AIM: Give everything from the line containing "You are a GUI" down through the end of the items as a two-column CSV with the headers request and answer, one row per item, each field quoted and with line breaks turned into spaces. Leave the pictures out.

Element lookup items

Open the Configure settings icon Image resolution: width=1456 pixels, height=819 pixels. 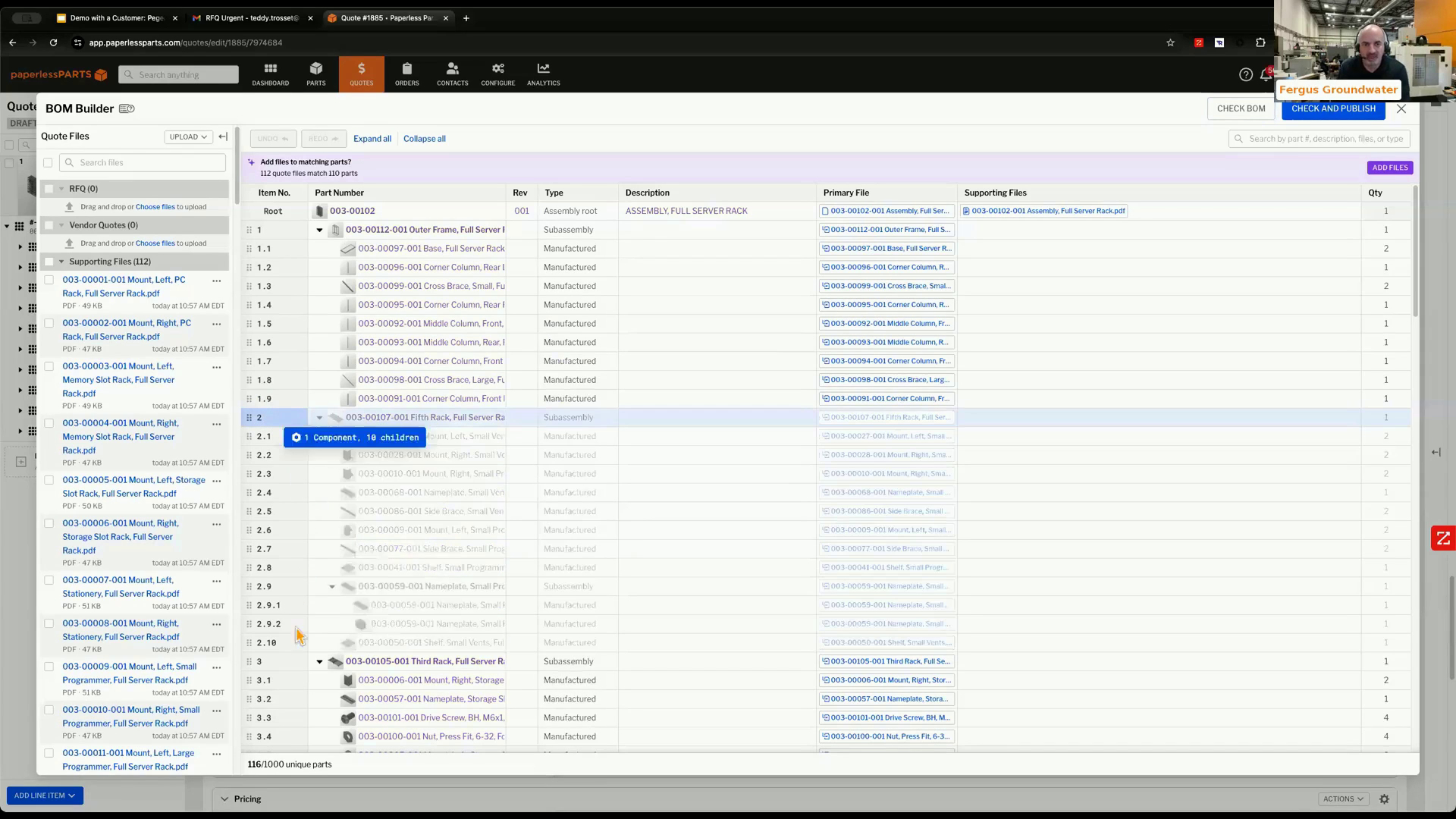pyautogui.click(x=497, y=74)
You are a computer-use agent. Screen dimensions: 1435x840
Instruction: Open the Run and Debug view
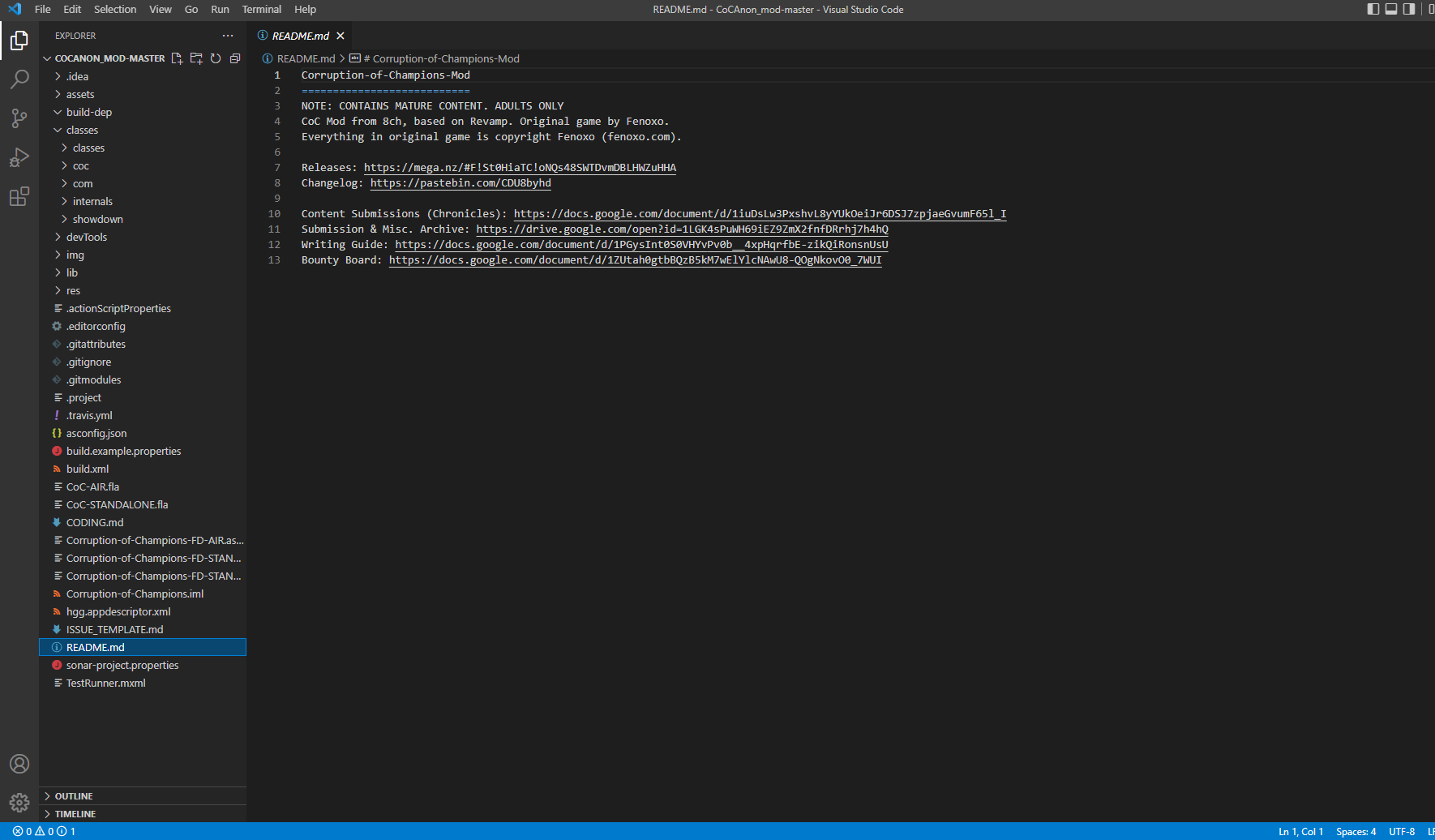click(x=19, y=157)
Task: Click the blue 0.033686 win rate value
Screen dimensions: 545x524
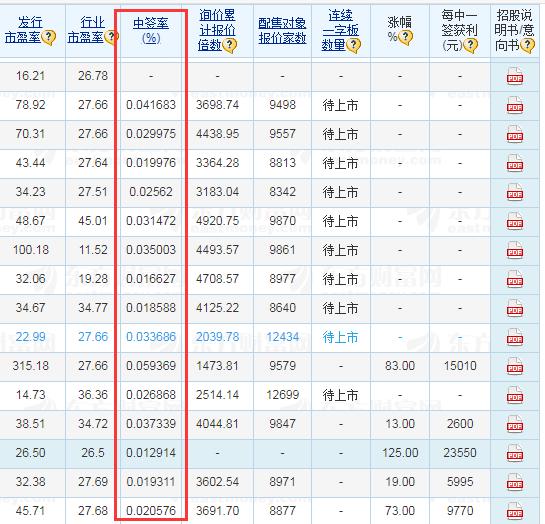Action: (151, 337)
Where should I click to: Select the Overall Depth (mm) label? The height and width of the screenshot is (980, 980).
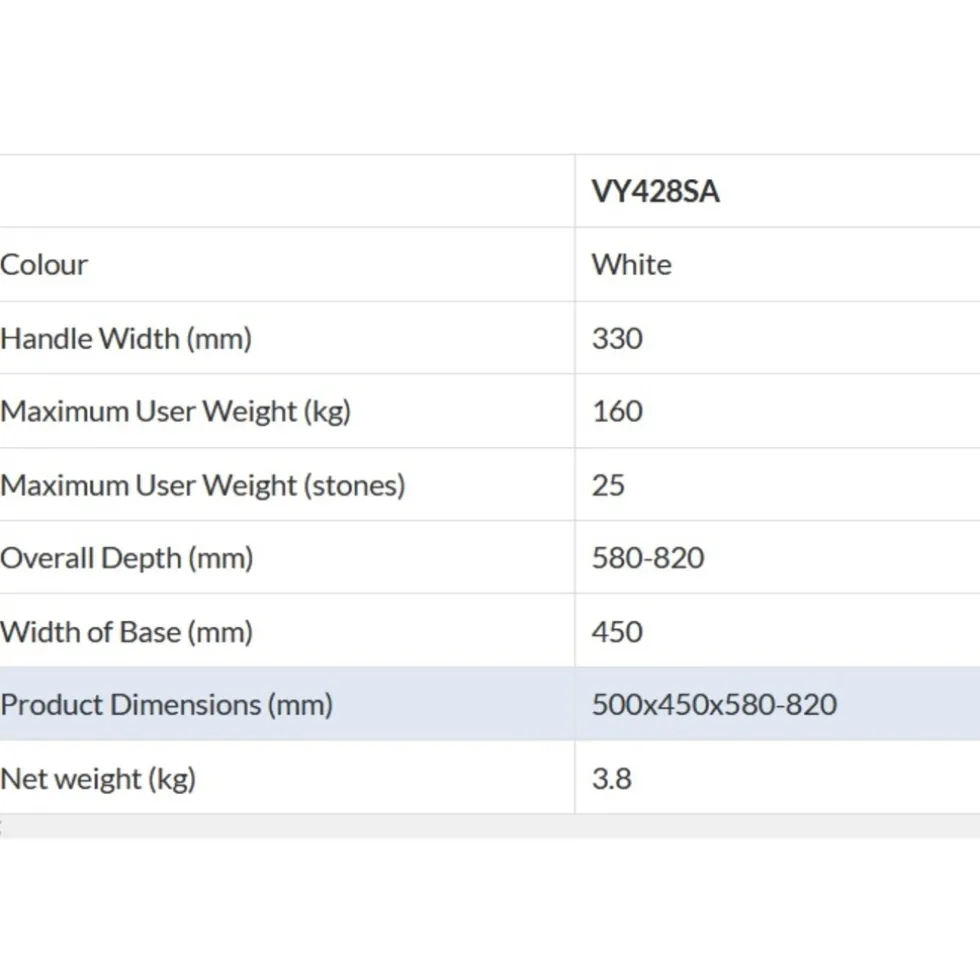pyautogui.click(x=127, y=558)

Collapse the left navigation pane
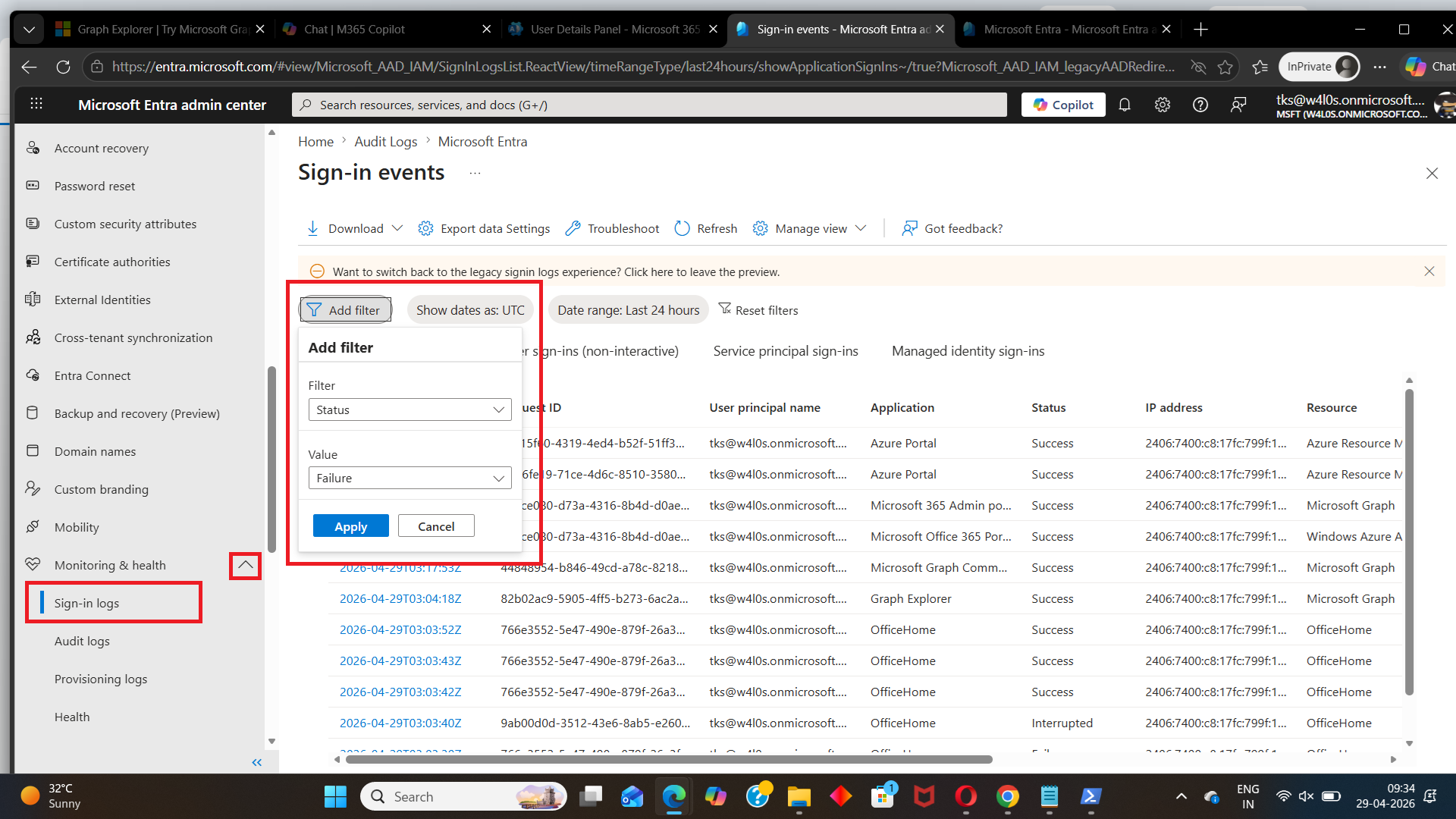[x=257, y=762]
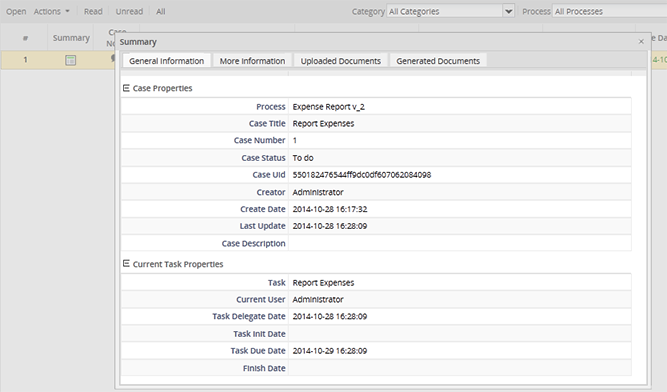Viewport: 667px width, 392px height.
Task: Open the Generated Documents tab
Action: [x=438, y=61]
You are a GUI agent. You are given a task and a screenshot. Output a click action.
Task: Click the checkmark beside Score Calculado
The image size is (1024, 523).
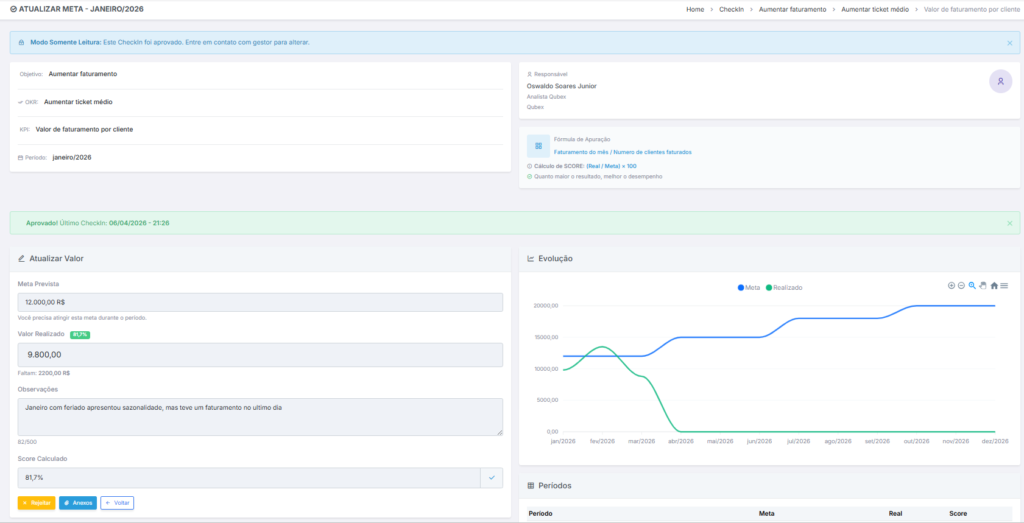pos(491,478)
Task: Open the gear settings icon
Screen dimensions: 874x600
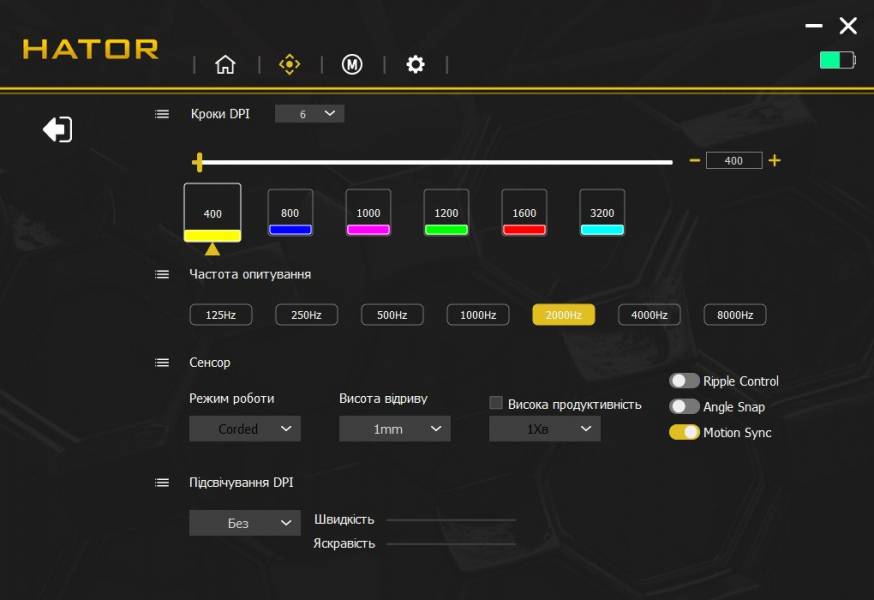Action: pyautogui.click(x=415, y=65)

THE RESULT:
request,answer
"You are a GUI agent. You are given a task and a screenshot. Output a click action. Task: Click the checkmark beside Score Calculado The image size is (1024, 523).","pos(491,478)"
"Task: Open the gear settings icon Screen dimensions: 874x600","Action: pyautogui.click(x=415, y=65)"